Read Bill Ministerial Extracts
Employment Rights Bill Debate
Full Debate: Read Full DebateStella Creasy
Main Page: Stella Creasy (Labour (Co-op) - Walthamstow)Department Debates - View all Stella Creasy's debates with the Ministry of Housing, Communities and Local Government
(2 months ago)
Commons ChamberI thank my hon. Friend for making that really important point. This is the start of a process. There are a number of consultations, such as for the self-employed and on a single category of worker, and they will continue, because some of these things are more complex than what we can deliver in this Bill. But I say to my hon. Friend and to other Members: please come to this in the spirit of what we want, which is to improve working people’s lives. As I have said, many employers already go above and beyond what we are saying in this Bill. I hope we can start to celebrate those employers who do so and to spread that across the economy.
May I join others in celebrating this Bill and what it represents? My right hon. Friend talks about employers who are already going above and beyond. Frankly, they get it that, out there in the real world, supporting families is good for the economy and good for growth; that includes dads, who we all recognise have responsibilities. What more can she tell us about that spirit of openness in the Bill and the opportunities to look at parental leave, particularly paternity leave? What more can we do to help more families to take it up and get longer?
I thank my hon. Friend for making that important point. We all agree across the House that families play an important role, that businesses can help to support families, whatever size or shape they are, and that we must go much further to make that happen.
The Bill goes further by making it unlawful to dismiss pregnant women, mothers on maternity leave and mothers who return to work during a six-month period after they return, except in certain specific circumstances. For women in work, we will not stop there. Eight out of 10 menopausal women are in work. For most, there is no support. When workplaces fail to support women, we fail in our moral duty to treat people equally, and employers lose out on talent and skills. On pay, too, we are failing women. The national gender pay gap still stands at over 14% and is not narrowing fast enough, so we will be requiring action plans for large employers to address the pay gap and support women during the menopause.

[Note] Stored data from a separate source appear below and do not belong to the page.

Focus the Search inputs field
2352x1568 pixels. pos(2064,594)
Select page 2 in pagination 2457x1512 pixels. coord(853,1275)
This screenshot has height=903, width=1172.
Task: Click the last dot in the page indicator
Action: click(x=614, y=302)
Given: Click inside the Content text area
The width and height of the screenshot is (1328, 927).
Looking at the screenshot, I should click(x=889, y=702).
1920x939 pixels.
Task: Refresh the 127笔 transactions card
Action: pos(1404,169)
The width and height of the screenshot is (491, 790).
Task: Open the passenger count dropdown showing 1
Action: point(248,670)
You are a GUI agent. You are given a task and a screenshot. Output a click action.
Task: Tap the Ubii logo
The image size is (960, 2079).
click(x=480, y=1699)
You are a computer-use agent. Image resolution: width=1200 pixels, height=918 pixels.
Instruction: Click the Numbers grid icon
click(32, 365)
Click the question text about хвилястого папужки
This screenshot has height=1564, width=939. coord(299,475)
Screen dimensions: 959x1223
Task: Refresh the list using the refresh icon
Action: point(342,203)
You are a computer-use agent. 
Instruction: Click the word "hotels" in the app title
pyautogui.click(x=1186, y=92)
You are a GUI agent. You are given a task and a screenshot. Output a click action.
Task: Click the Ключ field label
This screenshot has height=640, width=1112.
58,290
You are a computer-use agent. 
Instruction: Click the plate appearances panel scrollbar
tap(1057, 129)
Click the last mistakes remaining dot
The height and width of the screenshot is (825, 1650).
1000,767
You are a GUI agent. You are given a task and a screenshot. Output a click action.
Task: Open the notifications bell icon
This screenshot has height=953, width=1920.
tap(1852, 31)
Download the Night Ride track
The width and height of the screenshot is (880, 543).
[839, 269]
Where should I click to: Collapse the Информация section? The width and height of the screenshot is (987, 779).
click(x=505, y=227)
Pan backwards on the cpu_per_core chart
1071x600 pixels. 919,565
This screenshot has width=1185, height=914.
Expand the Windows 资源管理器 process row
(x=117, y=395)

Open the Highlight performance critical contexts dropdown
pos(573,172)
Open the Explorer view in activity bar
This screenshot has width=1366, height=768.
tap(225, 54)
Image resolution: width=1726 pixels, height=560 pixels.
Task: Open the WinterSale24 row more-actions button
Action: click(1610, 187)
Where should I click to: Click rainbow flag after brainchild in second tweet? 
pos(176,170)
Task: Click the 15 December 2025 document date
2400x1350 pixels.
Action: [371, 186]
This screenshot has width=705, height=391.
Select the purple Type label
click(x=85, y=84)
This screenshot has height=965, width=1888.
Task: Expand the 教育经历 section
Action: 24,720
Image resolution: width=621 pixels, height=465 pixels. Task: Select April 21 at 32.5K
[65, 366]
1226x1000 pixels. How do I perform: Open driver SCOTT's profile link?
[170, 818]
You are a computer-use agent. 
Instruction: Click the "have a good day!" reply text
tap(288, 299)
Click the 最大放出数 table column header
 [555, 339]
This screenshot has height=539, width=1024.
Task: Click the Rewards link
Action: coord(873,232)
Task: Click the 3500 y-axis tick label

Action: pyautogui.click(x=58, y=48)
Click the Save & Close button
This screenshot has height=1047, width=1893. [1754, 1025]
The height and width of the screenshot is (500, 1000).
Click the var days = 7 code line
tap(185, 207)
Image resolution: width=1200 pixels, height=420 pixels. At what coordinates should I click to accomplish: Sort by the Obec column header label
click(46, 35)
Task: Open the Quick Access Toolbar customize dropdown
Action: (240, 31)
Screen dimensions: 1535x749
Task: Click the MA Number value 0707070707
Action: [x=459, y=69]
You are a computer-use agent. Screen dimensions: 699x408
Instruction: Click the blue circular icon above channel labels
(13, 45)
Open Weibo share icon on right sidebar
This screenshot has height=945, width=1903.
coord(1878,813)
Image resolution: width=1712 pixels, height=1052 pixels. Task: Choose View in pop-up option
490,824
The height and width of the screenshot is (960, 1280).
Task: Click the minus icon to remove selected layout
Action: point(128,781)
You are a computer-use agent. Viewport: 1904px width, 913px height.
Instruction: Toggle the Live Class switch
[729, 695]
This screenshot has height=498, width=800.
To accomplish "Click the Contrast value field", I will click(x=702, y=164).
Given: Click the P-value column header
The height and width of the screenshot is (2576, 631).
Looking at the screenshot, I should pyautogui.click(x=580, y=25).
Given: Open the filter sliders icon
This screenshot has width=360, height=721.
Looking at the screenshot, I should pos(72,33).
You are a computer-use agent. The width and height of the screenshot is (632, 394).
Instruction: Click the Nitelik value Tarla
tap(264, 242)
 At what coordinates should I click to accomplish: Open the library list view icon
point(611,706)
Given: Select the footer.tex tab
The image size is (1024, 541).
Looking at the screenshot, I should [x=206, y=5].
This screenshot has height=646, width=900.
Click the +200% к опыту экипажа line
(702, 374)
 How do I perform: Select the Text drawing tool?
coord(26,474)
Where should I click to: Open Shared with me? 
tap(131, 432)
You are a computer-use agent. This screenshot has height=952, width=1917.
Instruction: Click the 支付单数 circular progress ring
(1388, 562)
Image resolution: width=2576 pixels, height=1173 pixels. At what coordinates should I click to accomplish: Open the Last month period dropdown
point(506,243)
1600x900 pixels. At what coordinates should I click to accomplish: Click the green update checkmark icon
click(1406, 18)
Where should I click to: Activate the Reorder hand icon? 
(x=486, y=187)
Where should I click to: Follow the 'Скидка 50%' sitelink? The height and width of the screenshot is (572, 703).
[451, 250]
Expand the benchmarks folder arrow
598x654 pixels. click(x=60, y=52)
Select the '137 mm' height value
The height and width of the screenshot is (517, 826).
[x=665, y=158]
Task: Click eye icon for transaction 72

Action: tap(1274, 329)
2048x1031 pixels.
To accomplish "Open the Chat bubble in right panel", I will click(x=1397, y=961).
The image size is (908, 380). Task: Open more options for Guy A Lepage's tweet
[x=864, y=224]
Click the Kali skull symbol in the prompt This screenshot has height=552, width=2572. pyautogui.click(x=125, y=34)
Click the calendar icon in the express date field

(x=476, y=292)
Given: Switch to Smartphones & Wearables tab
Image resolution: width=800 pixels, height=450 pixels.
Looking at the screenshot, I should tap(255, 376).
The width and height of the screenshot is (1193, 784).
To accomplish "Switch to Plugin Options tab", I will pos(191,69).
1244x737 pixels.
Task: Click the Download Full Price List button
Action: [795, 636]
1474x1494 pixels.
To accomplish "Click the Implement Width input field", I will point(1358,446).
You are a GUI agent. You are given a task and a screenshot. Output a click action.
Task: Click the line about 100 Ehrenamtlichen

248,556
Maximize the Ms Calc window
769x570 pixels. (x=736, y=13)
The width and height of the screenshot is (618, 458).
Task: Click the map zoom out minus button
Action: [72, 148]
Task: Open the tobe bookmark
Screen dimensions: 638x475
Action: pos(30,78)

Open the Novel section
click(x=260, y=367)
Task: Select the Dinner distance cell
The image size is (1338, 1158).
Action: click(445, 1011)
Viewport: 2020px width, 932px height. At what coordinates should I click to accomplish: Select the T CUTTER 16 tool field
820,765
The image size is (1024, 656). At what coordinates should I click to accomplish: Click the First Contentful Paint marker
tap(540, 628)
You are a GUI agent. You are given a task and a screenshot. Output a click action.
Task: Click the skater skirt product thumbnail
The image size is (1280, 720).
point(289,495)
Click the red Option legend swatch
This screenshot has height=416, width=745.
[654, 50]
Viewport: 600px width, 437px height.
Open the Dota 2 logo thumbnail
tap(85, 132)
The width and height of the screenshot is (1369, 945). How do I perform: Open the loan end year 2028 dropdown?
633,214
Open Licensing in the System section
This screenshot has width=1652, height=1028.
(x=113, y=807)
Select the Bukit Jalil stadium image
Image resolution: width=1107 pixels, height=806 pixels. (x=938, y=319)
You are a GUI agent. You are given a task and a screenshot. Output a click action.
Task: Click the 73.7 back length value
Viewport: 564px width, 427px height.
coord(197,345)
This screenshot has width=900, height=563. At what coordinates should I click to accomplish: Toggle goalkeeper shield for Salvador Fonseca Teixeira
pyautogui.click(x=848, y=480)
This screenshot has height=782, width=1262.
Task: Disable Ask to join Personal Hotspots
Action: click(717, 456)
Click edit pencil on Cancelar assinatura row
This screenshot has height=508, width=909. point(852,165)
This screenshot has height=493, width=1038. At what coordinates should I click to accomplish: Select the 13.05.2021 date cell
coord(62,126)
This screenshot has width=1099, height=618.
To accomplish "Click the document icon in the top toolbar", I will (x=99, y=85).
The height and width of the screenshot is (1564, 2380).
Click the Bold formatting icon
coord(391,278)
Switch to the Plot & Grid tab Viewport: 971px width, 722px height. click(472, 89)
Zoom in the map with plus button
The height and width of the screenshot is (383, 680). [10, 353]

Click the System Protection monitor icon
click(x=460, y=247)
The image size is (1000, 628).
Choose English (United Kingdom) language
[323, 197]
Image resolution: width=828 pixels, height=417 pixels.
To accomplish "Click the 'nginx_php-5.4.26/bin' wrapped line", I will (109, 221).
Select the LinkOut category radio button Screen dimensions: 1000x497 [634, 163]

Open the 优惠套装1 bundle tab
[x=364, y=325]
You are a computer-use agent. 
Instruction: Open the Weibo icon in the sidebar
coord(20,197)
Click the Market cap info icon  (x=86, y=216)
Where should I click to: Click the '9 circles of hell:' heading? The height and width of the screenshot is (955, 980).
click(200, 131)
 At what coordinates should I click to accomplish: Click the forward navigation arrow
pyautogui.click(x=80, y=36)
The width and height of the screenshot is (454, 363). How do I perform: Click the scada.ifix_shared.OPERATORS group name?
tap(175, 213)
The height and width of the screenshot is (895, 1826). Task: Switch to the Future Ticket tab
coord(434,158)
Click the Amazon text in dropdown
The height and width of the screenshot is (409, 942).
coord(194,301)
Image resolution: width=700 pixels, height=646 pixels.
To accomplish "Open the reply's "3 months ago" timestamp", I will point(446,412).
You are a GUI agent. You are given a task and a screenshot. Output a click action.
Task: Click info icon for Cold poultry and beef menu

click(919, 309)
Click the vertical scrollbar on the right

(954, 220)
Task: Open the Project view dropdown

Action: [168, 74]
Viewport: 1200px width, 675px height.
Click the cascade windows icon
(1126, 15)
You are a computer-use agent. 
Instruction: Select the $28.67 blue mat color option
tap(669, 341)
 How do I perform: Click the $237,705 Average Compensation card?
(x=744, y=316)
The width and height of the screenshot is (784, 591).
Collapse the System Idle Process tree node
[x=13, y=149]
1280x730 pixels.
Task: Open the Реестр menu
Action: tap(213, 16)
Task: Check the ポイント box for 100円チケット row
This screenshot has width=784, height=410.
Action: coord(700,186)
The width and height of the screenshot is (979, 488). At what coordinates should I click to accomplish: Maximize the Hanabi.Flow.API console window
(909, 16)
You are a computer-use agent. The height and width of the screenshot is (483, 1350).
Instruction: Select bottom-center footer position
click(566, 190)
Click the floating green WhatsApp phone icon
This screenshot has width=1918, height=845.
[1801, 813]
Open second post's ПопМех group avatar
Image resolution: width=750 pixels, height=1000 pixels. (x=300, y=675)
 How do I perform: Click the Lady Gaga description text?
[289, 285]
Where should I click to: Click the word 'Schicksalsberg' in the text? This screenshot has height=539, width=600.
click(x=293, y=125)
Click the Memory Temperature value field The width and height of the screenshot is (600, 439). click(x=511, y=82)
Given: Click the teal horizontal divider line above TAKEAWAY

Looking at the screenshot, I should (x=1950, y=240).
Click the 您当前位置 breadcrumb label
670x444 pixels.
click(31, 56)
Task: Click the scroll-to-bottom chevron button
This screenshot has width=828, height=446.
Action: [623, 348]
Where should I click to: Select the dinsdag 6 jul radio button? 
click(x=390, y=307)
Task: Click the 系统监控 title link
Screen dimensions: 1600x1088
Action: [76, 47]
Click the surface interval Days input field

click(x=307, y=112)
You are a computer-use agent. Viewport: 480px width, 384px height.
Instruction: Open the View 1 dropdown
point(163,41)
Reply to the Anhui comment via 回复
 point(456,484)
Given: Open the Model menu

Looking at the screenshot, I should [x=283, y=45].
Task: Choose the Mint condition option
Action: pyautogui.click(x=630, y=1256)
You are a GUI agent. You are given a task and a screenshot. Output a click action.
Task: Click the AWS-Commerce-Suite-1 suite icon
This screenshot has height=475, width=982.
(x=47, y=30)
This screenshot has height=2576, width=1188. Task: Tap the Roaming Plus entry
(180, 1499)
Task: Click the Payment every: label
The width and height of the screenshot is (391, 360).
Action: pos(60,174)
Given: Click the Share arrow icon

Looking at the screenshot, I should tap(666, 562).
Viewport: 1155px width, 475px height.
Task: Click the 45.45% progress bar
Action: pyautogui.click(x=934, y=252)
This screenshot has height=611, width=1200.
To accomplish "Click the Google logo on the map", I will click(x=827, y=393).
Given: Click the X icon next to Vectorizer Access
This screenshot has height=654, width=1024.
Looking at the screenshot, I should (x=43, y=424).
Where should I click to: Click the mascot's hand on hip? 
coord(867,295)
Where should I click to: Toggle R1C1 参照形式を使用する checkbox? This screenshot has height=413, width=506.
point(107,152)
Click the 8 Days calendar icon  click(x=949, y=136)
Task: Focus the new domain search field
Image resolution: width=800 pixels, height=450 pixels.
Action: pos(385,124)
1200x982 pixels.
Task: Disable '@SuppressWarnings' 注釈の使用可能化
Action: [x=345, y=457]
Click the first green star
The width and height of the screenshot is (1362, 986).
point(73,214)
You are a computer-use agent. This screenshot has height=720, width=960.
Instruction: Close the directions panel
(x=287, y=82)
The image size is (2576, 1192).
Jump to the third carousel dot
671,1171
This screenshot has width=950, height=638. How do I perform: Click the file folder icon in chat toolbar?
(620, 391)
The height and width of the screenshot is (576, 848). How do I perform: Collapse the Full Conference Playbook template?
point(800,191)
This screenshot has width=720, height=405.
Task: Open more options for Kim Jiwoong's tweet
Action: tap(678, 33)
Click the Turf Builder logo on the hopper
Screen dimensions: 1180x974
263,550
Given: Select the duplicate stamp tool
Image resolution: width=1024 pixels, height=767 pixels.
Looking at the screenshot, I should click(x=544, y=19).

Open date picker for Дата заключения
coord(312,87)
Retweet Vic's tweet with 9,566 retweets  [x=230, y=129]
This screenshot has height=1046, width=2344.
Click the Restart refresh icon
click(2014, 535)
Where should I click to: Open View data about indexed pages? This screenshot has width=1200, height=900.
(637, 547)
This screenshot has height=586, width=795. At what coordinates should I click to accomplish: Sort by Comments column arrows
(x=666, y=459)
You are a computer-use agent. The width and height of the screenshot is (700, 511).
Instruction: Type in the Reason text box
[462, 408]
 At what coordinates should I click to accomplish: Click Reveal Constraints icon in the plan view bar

It is a sad reality that women often find the workplace uncomfortable and unsafe. Sexual harassment at work can destroy confidence and ruin careers. We will do everything in our power to tackle it. The Bill will strengthen the duty on employers to prevent sexual harassment of employees, and it will strengthen protections for whistleblowers by making it explicit that if they do the right thing and speak up about sexual harassment, the law will protect them.
Through this Bill, the party of maternity pay and of the Equal Pay Act 1970 will introduce the next generation of rights for working women. Central to all these reforms is our belief that all employers should always support their employees. The best ones already do.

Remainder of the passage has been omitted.